** Quoted passage follows **

A chance to be on the Joe Franklin Show. Well, if I didn't go through
with it then I'd know for sure that I really was crazy. I'd written a
pamphlet called "Rock and Roll Equations," whose jokes
were as insipid as they were brief. This seemed to be the perfect
vehicle to gain an audience with America's King of the Unconscious
Non-sequitur.
Like so many of his expectant guests, I was courted cautiously with at
least thirty-five separate phone calls to The Man. Joe loves the
telephone. As one of his confidantes informed me later,
"Joe is a TELEPHONE JUNKIE.' The man has a jones for phones, who can
explain it? Maybe it's the way the plastic receiver warms up between his
bulbous neck and equally fleshy shoulder. Give him a ring sometime--he's
in the book and he'd probably love to hear from you. Each call was
nearly identical: "David, m'boy, howareya? What can I do for ya where
do ya live tell you what call me back at ten o'clock tonight I'll MAKE
YOU VERY HAPPY." Click. What a nutty guy.
I finally met Joe on a rainy Thursday, eleven floors above the Forty
Second Street traffic and three card monteed-incense. I was asked to
wait in a wooden chair outside his office door by his secretary
(concubine?) who took his calls with a seventeen-year-old-gum-chewing
ferociousness that made my knees weak. His office was packed with
Nostalgia-grimy Ethel Merman lobby cards fighting for space against Baby
LeRoy cardboard puppet heads. In the corner an unshaven Fiorello
LaGuardia read the funny pages to an indifferent Fanny Brice as The Past
funneled down into a swirling sea of unkempt days gone by.
I heard that nasal Joe voice before I saw him, like so many of his fans
did back in the innocent days of Philco radios and Harry Von Zell.
Barking instructions auctioneer-like to a gaggle of hangers-on, Joe
angled around the corner, his size-five shoes propelling that tiny
frame...it was the Nabob of Nostalgia JOE FRANKLIN extending his little
webbed fingers towards the Spazz. Fingers that had licked the dust off
the Palace Theatre floorboards, fingers that had caressed every nuance of
Liza Minnelli's eight by ten glossies, fingers that had gripped moist,
nostalgic secrets in the back of his office for the past forty-odd years.

** End of Quoted passage **

§ **What to do**: Write out the Joe Franklin passage from "Barking instructions auctioneer-like" up to and including "past forty-odd years.". The records have nothing to do with the Joe Franklin passage.

** Provided information follows **

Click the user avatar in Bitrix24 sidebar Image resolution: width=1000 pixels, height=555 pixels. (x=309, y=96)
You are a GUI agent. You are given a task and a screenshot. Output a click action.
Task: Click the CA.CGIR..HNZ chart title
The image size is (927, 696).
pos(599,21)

** End of Provided information **
** Provided information follows **

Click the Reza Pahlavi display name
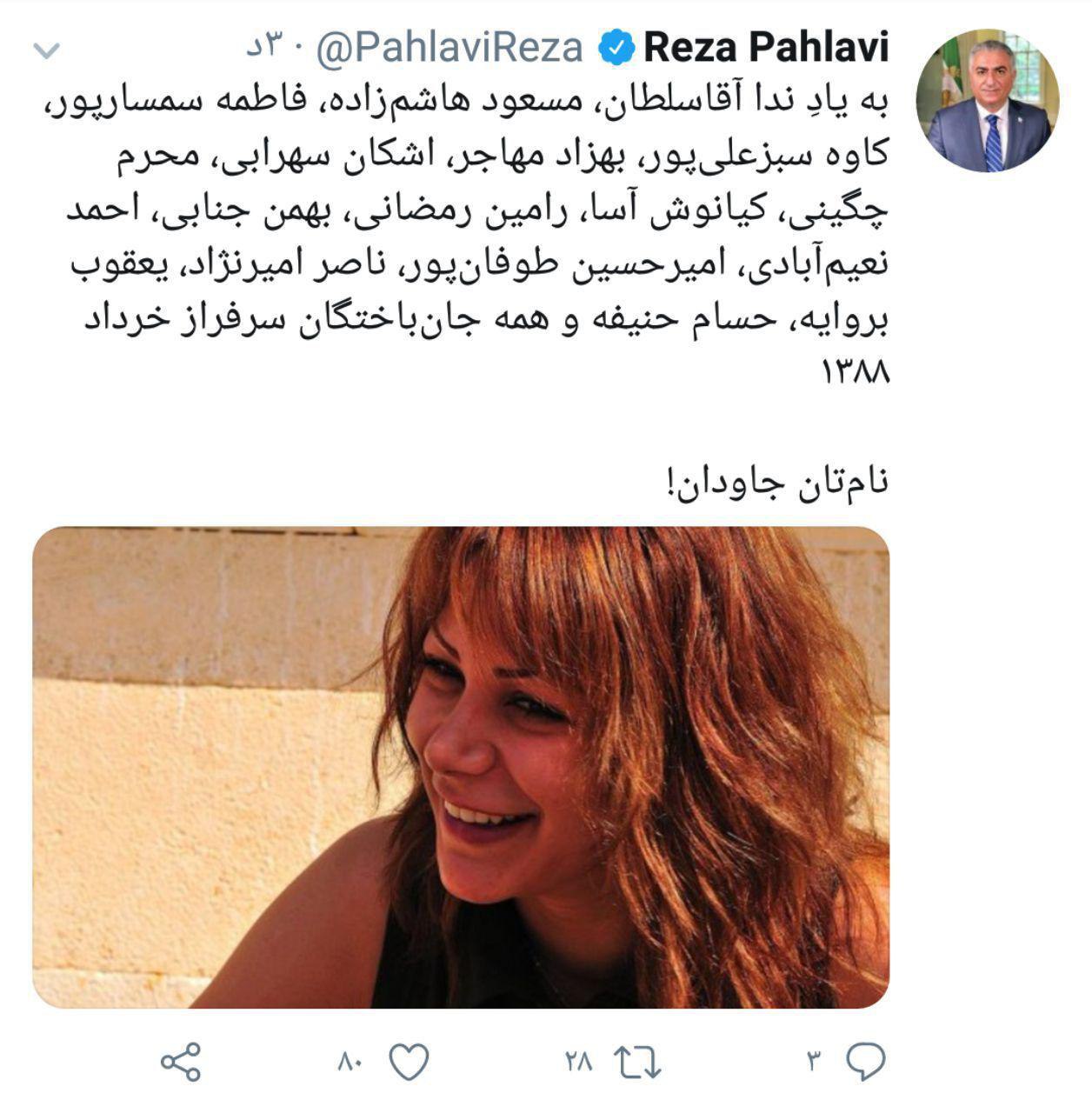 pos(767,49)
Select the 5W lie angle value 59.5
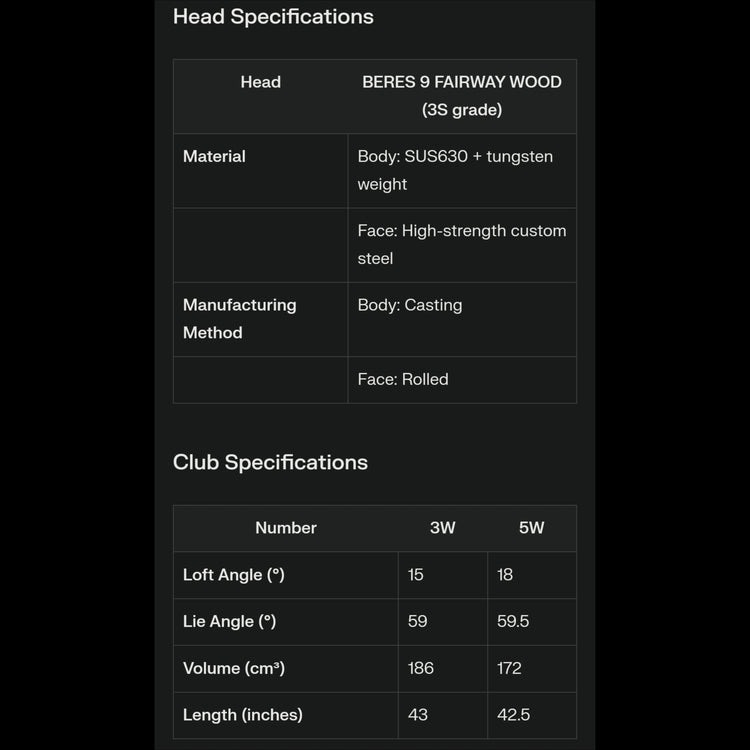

** End of Provided information **
** Provided information follows **

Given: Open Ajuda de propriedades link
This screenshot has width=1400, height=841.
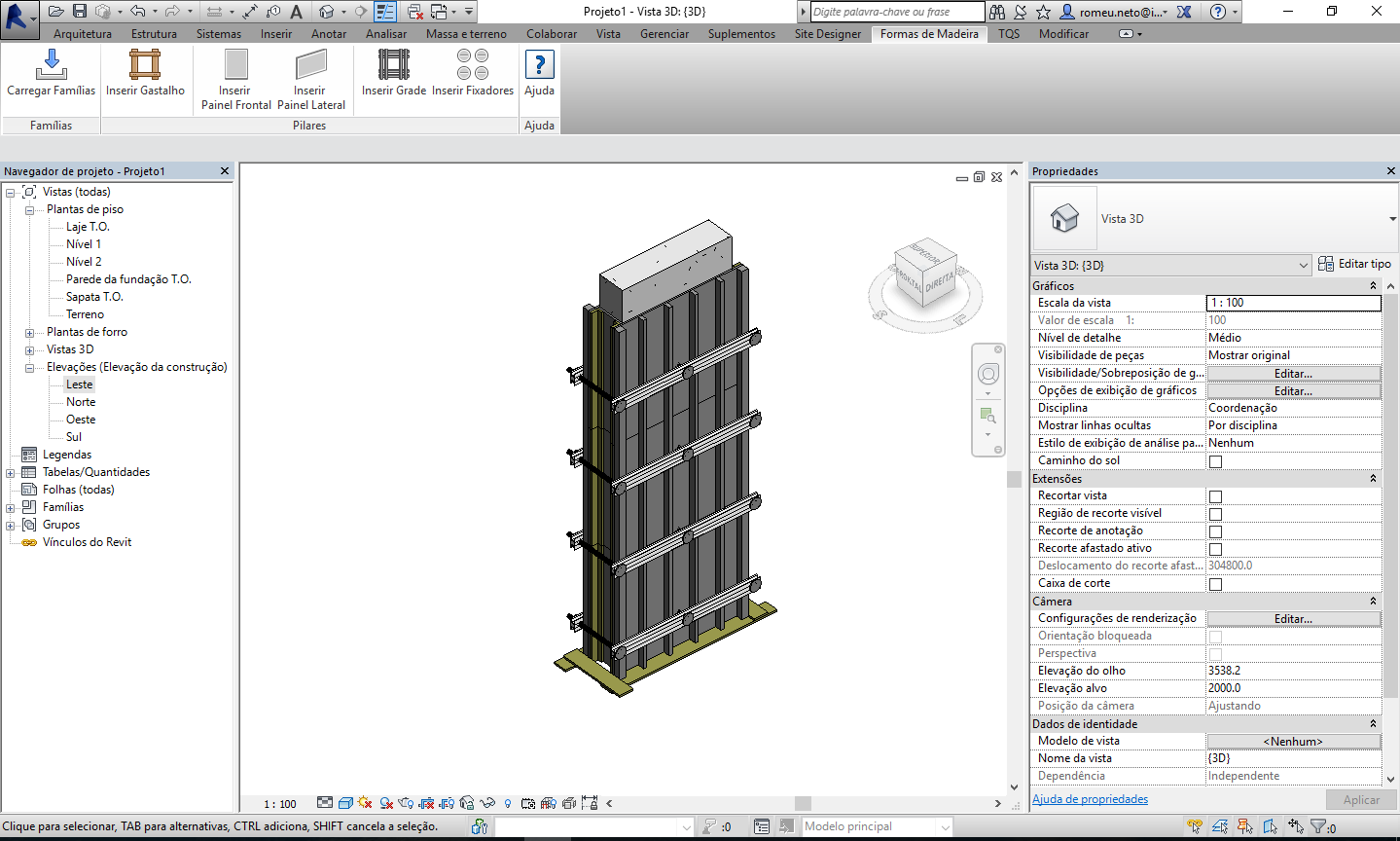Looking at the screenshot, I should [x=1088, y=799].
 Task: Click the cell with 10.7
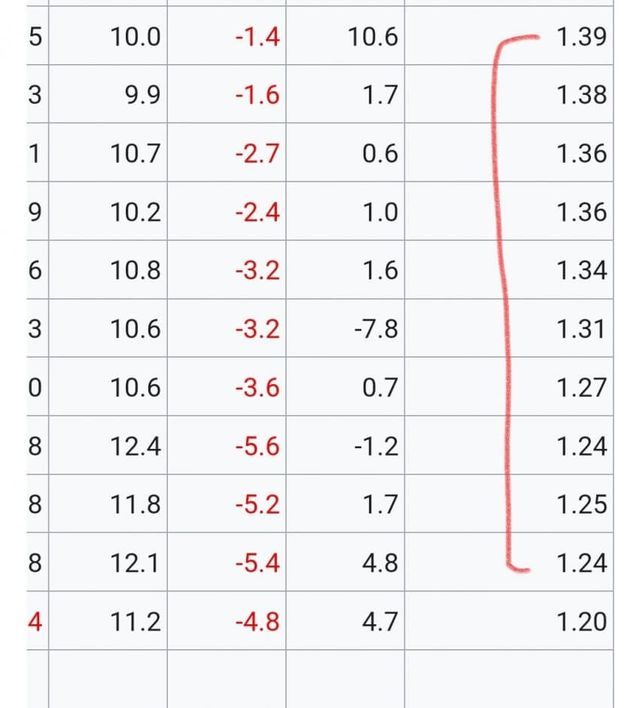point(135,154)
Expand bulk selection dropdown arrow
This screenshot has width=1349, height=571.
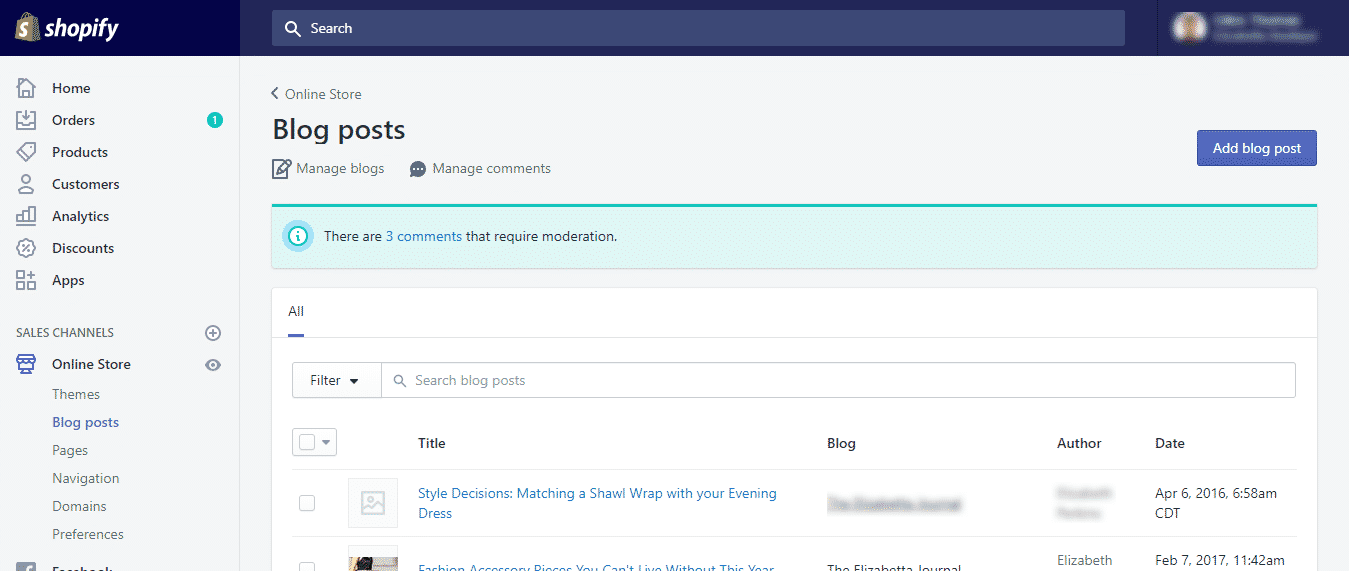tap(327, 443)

** End of Provided information **

§ **Problem solution**:
Barking instructions auctioneer-like to a gaggle of hangers-on, Joe
angled around the corner, his size-five shoes propelling that tiny
frame...it was the Nabob of Nostalgia JOE FRANKLIN extending his little
webbed fingers towards the Spazz. Fingers that had licked the dust off
the Palace Theatre floorboards, fingers that had caressed every nuance of
Liza Minnelli's eight by ten glossies, fingers that had gripped moist,
nostalgic secrets in the back of his office for the past forty-odd years.